In the records below, find the line containing "Task: Click the $243.075 closing price", then copy that line and all lines after it, exactly, omitting every picture.

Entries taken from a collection
━━━━━━━━
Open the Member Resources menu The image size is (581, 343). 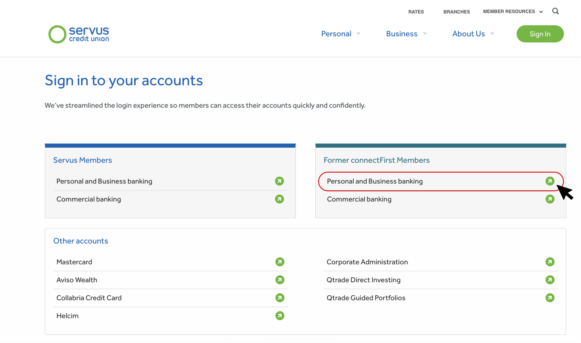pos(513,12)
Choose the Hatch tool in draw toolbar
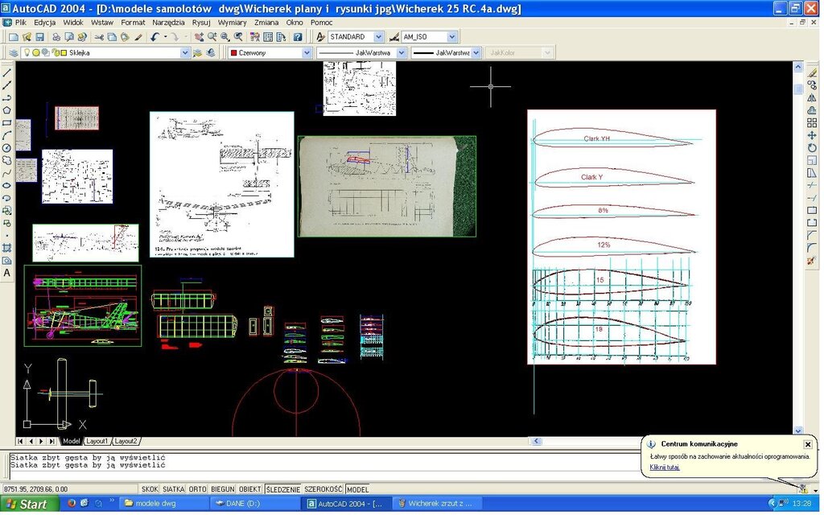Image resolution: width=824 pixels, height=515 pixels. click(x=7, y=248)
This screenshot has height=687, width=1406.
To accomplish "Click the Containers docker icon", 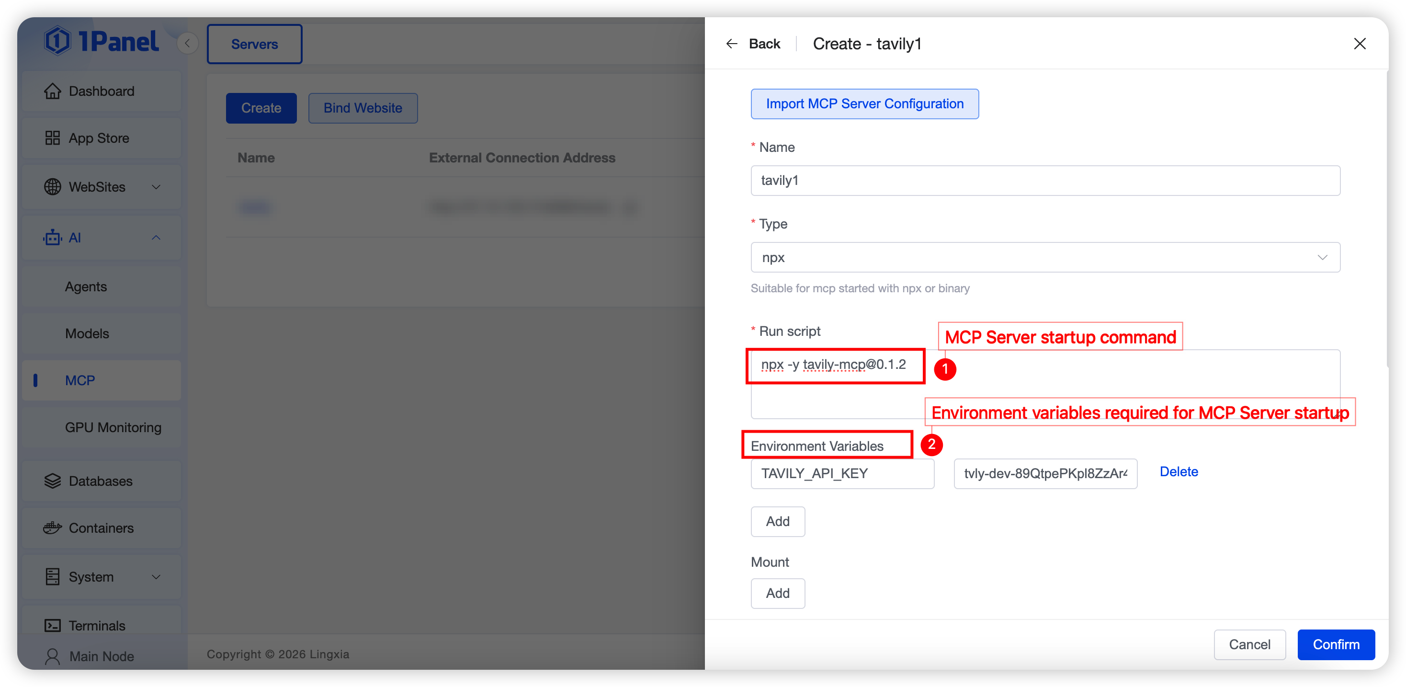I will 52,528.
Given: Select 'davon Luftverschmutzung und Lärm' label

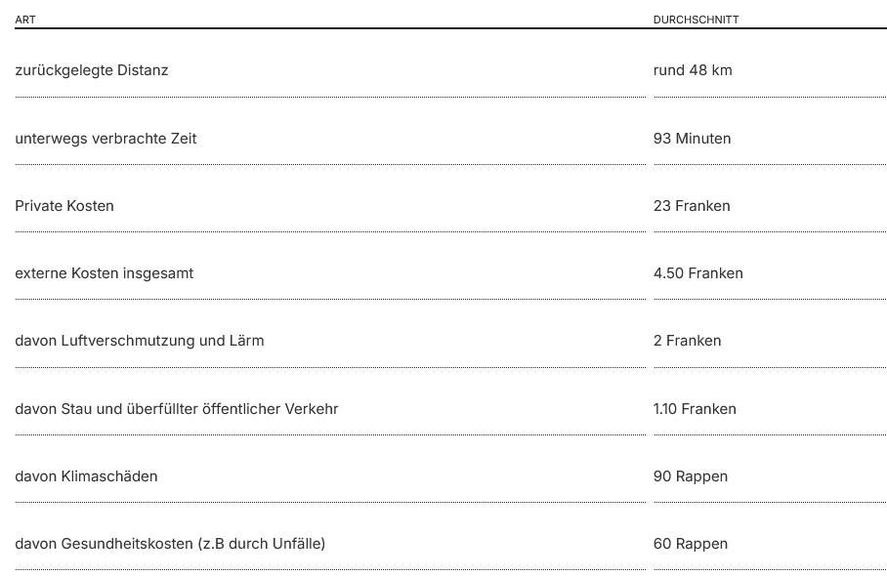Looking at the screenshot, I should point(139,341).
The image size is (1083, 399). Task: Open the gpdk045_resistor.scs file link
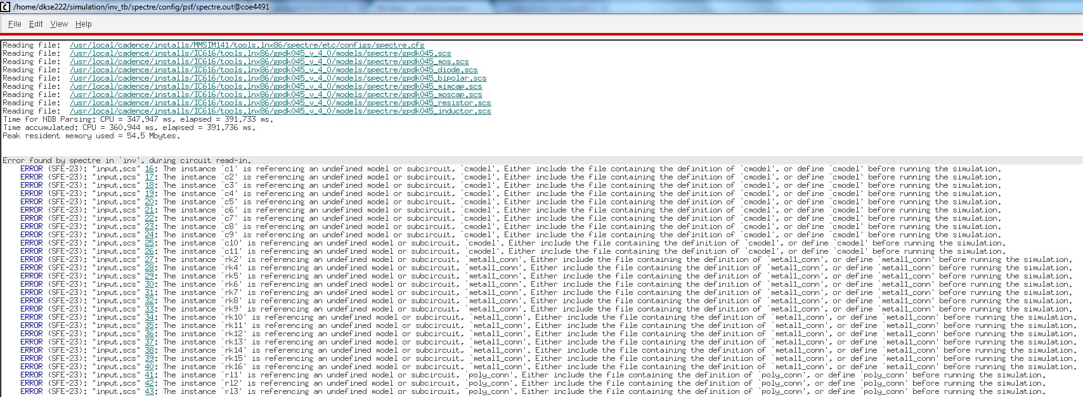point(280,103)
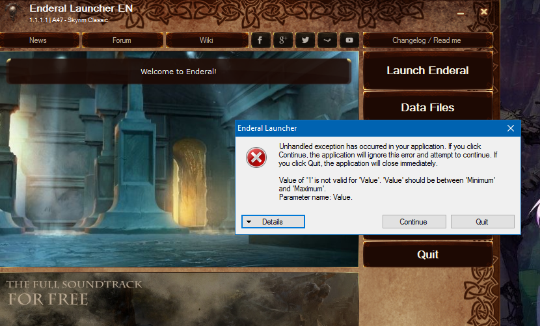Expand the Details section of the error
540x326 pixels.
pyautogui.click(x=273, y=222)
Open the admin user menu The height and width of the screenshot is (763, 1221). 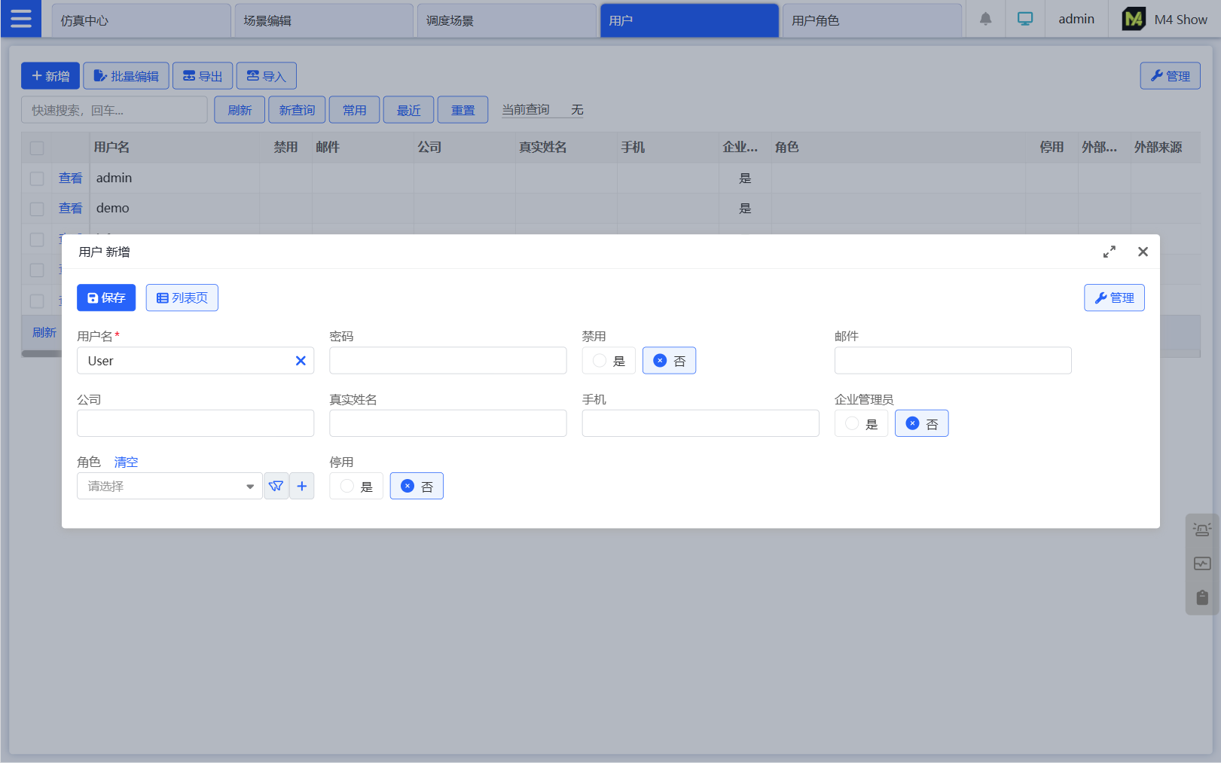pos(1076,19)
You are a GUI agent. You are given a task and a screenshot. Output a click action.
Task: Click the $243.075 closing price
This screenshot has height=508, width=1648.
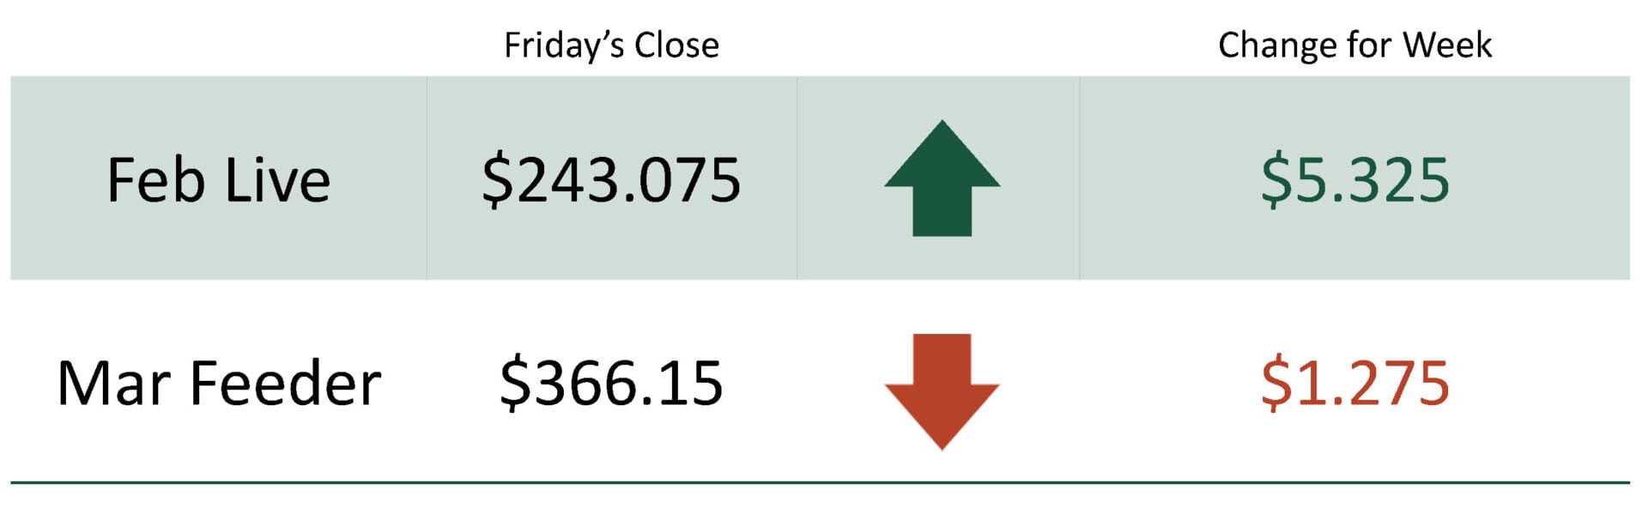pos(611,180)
━━━━━━━━
= Exercise response =
Task: Click the $243.075 closing price
This screenshot has height=508, width=1648.
pos(611,180)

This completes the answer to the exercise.